Type: Package
Title: Read Text Out of Modern Office Files
Version: 0.2.2
Author: Mark Ewing
Maintainer: Mark Ewing <b.mark@ewingsonline.com>
Description: Reads in text from 'unstructured' modern Microsoft Office files (XML based files) such as Word and PowerPoint. This does not read in structured data (from Excel or Access) as there are many other great packages to that do so already.
License: Unlimited
Encoding: UTF-8
LazyData: true
Imports: xml2 (≥ 1.0.0), rvest (≥ 0.3.2), purrr (≥ 0.2.2), magrittr (≥ 1.5)
RoxygenNote: 6.0.1
NeedsCompilation: no
Packaged: 2017-03-02 16:30:51 UTC; u772700
Repository: CRAN
Date/Publication: 2017-03-08 08:22:32

Read data from a Modern Word File

Description

Read data from a Modern Word File

Usage

read_docx(docx)

Arguments

docx

The .docx file to read

Details

Only accepts one file at a time and only .docx files. Modifying file extensions will not work.

Text is broken out into the XML defined paragraphs in the vector.

Value

Vector of document text

Examples

read_docx(docx = system.file('extdata','example.docx',package='readOffice'))


Read data from a Modern PowerPoint File

Description

Read data from a Modern PowerPoint File

Usage

read_pptx(pptx)

Arguments

pptx

The .pptx file to read

Details

Only accepts one file at a time and only .pptx files. Modifying file extensions will not work.

The returned list contains named lists of the elements on the slide, each element of which is either a data.frame or a matrix containing the text and minor details about the structure on the page.

Data frames will contain the text in addition to the following columns: "Bulleted" indicates if the text is part of a bulleted or numbered list on the slide. "Hierarchy" indicates the tabbed depth of the element in a bulleted or numbered list (NA if not bulleted).

Alternatively, returns a matrix for tables on the slide.

Value

List containing slide elements.

Examples

read_pptx(system.file('extdata','example.pptx',package='readOffice'))

Data shown:
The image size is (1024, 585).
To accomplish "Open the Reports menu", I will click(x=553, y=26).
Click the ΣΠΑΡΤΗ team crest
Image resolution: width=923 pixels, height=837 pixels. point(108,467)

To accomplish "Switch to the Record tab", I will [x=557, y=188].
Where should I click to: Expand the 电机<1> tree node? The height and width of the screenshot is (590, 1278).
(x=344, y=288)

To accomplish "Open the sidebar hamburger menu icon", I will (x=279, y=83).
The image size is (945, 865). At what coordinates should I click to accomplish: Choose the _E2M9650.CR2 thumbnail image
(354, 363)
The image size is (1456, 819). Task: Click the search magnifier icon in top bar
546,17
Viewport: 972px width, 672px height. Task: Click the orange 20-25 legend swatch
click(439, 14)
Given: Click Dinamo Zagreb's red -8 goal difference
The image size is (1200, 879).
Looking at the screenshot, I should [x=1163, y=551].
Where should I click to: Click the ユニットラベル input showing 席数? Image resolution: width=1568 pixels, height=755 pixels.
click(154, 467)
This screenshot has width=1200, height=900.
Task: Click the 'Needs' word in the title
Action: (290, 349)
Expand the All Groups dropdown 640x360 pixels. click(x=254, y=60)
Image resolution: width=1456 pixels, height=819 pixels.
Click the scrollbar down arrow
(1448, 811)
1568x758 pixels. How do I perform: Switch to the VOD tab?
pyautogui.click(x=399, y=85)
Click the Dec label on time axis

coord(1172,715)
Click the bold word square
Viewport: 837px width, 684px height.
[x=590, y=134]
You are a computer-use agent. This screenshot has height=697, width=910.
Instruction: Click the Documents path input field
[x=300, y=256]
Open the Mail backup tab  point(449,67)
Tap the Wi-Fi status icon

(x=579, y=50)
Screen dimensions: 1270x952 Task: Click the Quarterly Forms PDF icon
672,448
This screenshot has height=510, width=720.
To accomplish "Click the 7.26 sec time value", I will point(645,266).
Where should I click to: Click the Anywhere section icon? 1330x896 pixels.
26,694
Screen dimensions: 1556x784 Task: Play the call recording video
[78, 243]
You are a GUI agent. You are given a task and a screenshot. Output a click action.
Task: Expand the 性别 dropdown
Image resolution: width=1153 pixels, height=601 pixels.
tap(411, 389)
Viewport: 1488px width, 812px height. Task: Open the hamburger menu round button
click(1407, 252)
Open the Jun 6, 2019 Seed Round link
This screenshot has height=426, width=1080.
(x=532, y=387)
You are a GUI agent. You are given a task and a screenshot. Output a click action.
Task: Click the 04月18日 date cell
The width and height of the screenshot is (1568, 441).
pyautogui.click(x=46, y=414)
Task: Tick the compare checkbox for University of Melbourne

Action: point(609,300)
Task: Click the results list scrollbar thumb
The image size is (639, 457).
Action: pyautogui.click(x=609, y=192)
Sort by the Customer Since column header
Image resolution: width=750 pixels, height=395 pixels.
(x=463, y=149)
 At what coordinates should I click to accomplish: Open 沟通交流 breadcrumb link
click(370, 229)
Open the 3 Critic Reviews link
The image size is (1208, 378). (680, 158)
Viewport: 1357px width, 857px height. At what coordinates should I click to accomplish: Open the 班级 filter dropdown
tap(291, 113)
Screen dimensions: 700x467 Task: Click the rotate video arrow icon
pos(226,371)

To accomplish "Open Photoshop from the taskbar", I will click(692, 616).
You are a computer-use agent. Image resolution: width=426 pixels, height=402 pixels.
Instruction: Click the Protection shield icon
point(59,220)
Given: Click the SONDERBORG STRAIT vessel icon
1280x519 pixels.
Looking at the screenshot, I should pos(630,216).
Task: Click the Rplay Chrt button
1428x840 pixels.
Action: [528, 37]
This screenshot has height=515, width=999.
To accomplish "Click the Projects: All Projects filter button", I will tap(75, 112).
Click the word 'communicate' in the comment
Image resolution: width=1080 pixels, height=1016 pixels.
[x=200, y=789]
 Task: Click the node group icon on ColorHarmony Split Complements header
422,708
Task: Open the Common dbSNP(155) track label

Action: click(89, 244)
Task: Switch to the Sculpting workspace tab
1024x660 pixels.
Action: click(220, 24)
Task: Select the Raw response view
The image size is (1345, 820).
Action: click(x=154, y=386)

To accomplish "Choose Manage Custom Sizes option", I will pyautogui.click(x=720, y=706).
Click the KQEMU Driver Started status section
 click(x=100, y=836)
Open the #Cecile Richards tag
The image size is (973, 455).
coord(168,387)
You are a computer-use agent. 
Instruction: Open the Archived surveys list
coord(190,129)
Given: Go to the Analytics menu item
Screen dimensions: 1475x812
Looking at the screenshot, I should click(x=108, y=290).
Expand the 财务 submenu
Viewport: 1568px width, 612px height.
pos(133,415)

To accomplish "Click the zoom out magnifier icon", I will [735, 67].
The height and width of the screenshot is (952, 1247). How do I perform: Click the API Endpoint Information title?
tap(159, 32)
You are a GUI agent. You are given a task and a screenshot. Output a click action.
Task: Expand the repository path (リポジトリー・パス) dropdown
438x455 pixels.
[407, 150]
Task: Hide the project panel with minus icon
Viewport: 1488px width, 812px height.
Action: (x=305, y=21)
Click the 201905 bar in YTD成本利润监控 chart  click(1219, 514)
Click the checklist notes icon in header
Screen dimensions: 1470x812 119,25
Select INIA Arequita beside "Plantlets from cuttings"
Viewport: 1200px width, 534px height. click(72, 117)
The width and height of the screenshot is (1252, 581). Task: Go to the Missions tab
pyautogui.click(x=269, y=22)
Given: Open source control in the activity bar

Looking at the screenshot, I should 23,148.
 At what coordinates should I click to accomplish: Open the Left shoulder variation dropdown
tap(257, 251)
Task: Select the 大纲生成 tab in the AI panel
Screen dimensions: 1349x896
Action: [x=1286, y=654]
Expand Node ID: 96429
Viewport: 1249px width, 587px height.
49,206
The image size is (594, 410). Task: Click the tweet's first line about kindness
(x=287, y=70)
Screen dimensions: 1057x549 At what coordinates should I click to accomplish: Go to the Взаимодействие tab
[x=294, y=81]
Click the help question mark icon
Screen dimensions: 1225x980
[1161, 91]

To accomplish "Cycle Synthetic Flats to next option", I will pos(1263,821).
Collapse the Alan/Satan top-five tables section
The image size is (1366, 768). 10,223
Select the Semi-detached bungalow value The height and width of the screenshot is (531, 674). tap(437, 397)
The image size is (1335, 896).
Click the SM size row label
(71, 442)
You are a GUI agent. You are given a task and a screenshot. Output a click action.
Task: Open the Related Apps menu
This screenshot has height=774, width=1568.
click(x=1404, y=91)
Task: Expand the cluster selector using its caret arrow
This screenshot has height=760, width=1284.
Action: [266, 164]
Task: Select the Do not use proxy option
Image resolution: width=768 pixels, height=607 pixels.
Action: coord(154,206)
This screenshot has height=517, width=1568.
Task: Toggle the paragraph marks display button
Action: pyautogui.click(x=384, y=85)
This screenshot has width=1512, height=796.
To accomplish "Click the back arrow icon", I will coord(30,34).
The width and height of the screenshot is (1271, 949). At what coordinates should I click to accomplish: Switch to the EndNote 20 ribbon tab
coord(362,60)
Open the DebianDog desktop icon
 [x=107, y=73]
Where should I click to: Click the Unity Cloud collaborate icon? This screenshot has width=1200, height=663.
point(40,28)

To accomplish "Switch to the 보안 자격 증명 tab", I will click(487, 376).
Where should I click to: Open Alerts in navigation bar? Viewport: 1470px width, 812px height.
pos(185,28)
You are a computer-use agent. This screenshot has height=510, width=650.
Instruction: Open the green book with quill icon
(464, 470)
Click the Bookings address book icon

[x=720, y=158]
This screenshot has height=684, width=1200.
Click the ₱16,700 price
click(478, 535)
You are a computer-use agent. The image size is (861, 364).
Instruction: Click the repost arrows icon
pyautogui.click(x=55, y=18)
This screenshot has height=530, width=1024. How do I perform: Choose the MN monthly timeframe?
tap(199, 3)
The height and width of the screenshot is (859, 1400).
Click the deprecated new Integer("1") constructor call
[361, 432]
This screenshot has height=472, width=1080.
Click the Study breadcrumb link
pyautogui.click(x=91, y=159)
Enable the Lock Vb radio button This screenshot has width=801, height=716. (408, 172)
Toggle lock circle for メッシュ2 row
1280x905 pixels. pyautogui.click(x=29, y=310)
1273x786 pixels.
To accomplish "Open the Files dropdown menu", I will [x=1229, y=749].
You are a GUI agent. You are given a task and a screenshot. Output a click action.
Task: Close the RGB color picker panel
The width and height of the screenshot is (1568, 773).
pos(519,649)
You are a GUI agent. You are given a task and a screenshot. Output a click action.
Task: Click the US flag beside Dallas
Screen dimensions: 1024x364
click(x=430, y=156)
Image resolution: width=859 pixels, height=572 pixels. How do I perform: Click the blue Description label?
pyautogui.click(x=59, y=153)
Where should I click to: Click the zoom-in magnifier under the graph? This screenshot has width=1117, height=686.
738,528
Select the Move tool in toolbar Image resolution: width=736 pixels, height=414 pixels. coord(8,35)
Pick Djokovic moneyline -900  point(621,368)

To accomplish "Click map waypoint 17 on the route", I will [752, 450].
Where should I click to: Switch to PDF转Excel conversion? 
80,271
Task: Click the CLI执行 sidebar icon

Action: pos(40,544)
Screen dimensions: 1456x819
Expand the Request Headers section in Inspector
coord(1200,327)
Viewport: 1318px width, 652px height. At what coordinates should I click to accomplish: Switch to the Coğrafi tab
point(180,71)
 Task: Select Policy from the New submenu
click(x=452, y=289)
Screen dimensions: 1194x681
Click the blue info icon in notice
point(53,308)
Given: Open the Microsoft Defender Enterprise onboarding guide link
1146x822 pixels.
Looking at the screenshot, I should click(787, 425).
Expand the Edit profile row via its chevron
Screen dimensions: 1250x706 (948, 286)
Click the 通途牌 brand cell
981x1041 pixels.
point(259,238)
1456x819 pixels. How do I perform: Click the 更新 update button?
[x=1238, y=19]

Exercise task: Please explain why the package documentation says it does not read Excel or Access files, in one to three sentences. The items have nothing to do with the package documentation.

Written reply: The package does not read structured data from Excel or Access because many other packages already do that. It reads text from unstructured, XML-based Office files such as Word and PowerPoint.